In her early twenties, she was inspired by essays written by literary critics in the North American Review, exhorting American writers to develop a genuinely American literature, free of European influence. [7] American geography and social history was said to offer “panoramic landscapes, heroic Puritan settlers, and exotic Indian folklore” with which to forge compelling romance novels.[8] Child was familiar with the time-line of Puritan history and had lived in Maine (then a portion of Massachusetts) for eight years, where she had numerous encounters with the indigenous people.[9]

The epic poem Yamowyden (1820) and Hobomok

The 23-year-old Child discovered the narrative poem Yamowyden, a Tale of the Wars of King Philip: in Six Cantos (1820) when examining an old edition of the North American Review. Written by James Wallace Eastburn and Robert Charles Sands, the work had been provided an enthusiastic review by critic John G. Palfrey, declaring it a milestone in American literature. The poem, according to Palfrey, was a vigorous and striking dramatization of the King Philip’s War (1675–1676), demanding emulation from American writers.[10] Lydia Maria Child recalled:

I had never dreamed of such a thing as turning writer; but I siezed [sic] a pen, and before the bell rang for afternoon meeting I had written the first chapter, exactly as it now stands…[9]

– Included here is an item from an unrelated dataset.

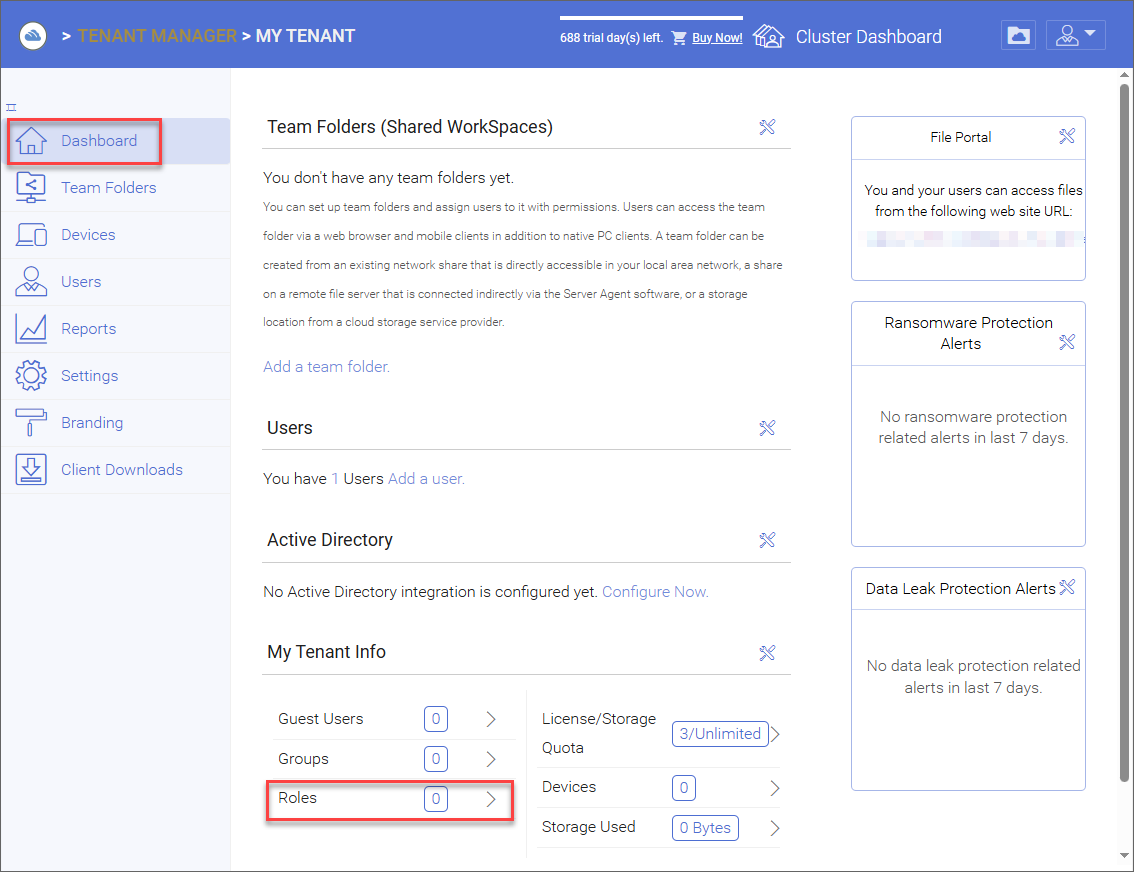Open the user account dropdown menu

[1075, 35]
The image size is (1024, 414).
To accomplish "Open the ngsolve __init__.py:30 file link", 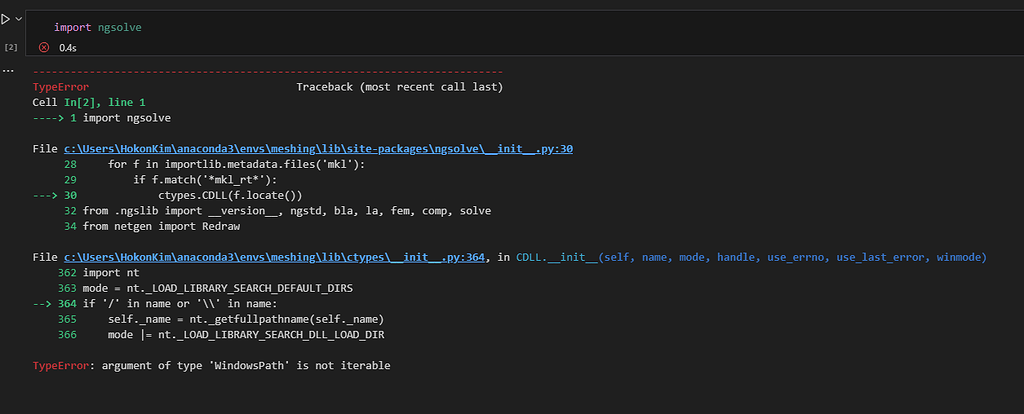I will pos(318,149).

The degree to which Child’s Hobomok was influenced by the earlier narrative poem is disputed.[11] Biographer Carolyn L. Karcher notes that the similarities between are not superficial:

Both describe their Indian title characters as “cast in nature’s noblest mould [sic]”; both feature Anglo-American heroines who elope with Indian lovers in defiance of paternal wishes. And both model themselves on William Shakespeare’s Othello having their dark-skinned heroes win the love of a white woman through eloquent recitals of their exploits and adventures.[12]

Karchner reports that Child’s “political consciousness” on the historical facts relating to the systematic expiration of native populations beginning in the American colonial period was fundamentally flawed at the time she penned Hobomok.[5] As such, the central theme that emerges in Hobomok is more a resistance to male patriarchy than opposition to white supremacy, the latter which Child would soon embrace and becoming a highly influential abolitionist in the 1830s and 1840s.[13]

Four years after writing Hobomok, in 1828, Child would join her spouse, David Lee Child, in crusades against the dispossession and expulsion of Cherokee Indians from ancestral lands in the Gulf Coast interior of the United States. The Indian Removal Act of 1830 ordered these largely agrarian people to occupy lands west of the Mississippi in what is now the state of Oklahoma. The removal was ultimately effected in The Trail of Tears of 1838.[14]